Records drawn from a dataset:
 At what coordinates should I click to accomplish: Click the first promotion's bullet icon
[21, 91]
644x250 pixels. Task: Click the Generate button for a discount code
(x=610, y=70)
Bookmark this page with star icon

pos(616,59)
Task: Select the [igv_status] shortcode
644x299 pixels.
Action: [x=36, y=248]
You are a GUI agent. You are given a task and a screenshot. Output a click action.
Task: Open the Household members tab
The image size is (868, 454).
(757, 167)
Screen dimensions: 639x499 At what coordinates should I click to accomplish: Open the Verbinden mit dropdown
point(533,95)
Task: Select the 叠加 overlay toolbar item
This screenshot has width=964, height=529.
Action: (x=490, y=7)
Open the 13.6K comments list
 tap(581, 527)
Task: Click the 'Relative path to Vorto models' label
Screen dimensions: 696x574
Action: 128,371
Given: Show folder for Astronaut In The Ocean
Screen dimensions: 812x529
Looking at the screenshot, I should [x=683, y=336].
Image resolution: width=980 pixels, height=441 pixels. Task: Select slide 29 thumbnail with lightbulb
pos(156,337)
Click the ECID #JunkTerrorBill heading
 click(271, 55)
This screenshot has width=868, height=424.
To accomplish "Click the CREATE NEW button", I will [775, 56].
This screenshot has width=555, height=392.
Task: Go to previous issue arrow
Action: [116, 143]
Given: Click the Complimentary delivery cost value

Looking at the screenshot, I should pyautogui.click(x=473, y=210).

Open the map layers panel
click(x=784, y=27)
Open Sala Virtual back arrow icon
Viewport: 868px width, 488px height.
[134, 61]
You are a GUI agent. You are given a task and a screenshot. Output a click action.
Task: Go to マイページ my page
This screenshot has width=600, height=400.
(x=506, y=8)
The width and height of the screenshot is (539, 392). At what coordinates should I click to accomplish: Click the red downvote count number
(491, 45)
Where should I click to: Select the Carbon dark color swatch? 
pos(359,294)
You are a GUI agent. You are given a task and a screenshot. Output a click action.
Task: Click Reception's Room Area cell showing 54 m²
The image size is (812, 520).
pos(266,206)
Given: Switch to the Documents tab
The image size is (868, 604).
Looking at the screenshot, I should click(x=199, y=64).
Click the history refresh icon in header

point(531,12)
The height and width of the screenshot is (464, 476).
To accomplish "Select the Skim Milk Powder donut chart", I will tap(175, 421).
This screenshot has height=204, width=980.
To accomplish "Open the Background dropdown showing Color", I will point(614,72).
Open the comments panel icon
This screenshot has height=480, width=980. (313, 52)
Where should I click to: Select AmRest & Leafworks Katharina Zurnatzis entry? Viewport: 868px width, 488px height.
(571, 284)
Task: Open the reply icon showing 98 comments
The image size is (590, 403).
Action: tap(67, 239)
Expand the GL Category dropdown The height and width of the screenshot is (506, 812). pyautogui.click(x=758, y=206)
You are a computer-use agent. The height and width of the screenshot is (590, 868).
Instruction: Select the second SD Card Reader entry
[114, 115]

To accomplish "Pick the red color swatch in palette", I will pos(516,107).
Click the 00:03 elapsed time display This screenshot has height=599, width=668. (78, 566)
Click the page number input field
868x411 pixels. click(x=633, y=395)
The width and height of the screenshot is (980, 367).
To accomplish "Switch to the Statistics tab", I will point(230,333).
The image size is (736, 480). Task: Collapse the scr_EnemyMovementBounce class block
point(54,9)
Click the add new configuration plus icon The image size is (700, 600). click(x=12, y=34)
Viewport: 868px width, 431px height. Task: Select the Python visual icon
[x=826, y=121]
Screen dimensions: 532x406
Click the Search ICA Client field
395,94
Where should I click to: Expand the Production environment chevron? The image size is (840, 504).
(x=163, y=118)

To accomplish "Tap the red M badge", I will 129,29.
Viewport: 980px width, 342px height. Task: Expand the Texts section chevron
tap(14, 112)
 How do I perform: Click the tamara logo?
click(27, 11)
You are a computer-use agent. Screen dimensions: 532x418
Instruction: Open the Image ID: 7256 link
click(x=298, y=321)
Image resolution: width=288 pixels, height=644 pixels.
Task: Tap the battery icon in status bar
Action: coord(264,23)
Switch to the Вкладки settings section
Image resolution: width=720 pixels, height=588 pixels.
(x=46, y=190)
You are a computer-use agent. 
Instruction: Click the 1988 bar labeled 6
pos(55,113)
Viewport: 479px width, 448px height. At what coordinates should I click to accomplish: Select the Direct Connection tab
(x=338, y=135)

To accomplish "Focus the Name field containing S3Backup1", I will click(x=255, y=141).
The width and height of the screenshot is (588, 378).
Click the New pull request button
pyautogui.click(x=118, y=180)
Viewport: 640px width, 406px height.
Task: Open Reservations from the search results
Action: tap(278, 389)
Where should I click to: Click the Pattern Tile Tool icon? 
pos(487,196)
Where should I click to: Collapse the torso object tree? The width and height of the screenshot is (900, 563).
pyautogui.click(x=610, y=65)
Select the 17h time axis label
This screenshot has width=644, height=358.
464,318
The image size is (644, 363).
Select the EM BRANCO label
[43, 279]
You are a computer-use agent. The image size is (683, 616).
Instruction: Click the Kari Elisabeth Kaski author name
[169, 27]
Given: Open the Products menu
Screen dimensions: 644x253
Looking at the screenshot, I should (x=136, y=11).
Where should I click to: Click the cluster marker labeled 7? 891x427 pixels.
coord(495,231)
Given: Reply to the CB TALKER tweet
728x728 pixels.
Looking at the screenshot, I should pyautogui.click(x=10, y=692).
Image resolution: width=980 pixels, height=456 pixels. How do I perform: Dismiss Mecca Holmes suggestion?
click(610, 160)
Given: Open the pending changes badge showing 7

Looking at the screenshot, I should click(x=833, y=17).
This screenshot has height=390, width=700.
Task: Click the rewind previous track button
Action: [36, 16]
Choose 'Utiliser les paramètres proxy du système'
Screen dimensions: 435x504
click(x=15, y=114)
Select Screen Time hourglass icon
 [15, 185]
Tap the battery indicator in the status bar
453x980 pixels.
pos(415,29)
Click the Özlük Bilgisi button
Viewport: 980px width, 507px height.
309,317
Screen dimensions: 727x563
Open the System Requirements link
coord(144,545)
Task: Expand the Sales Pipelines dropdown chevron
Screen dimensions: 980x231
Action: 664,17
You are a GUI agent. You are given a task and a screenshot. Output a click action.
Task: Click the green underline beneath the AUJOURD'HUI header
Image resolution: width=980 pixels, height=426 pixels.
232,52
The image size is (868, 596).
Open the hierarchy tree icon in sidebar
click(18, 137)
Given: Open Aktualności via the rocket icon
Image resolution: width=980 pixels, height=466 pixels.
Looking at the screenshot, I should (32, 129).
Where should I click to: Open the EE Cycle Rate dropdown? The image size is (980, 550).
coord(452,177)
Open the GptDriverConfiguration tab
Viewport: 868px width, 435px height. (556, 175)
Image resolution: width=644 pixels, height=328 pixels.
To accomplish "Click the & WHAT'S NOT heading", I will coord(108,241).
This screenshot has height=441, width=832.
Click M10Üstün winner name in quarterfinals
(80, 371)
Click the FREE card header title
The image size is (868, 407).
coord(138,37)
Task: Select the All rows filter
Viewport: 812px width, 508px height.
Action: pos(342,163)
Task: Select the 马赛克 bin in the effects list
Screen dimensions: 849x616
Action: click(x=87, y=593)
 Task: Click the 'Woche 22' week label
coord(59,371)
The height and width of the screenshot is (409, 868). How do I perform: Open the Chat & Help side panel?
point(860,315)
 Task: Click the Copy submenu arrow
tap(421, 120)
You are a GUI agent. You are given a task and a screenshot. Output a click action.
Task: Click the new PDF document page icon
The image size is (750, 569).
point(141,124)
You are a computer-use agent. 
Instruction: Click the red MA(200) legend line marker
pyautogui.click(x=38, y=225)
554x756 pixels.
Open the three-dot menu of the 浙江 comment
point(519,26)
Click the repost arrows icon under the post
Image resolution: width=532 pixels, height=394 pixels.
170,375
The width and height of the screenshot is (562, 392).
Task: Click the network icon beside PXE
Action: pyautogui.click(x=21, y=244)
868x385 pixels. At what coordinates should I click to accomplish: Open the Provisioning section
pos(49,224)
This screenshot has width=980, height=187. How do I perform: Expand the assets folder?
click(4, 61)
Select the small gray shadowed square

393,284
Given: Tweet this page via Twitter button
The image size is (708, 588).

YOUR ASSIGNMENT: Each line of the data that has the string "Switch" should be returned.

ANSWER TO THE EXERCISE:
Given: Switch to the Documents tab
To accomplish "Switch to the Statistics tab", I will point(230,333).
Switch to the Вкладки settings section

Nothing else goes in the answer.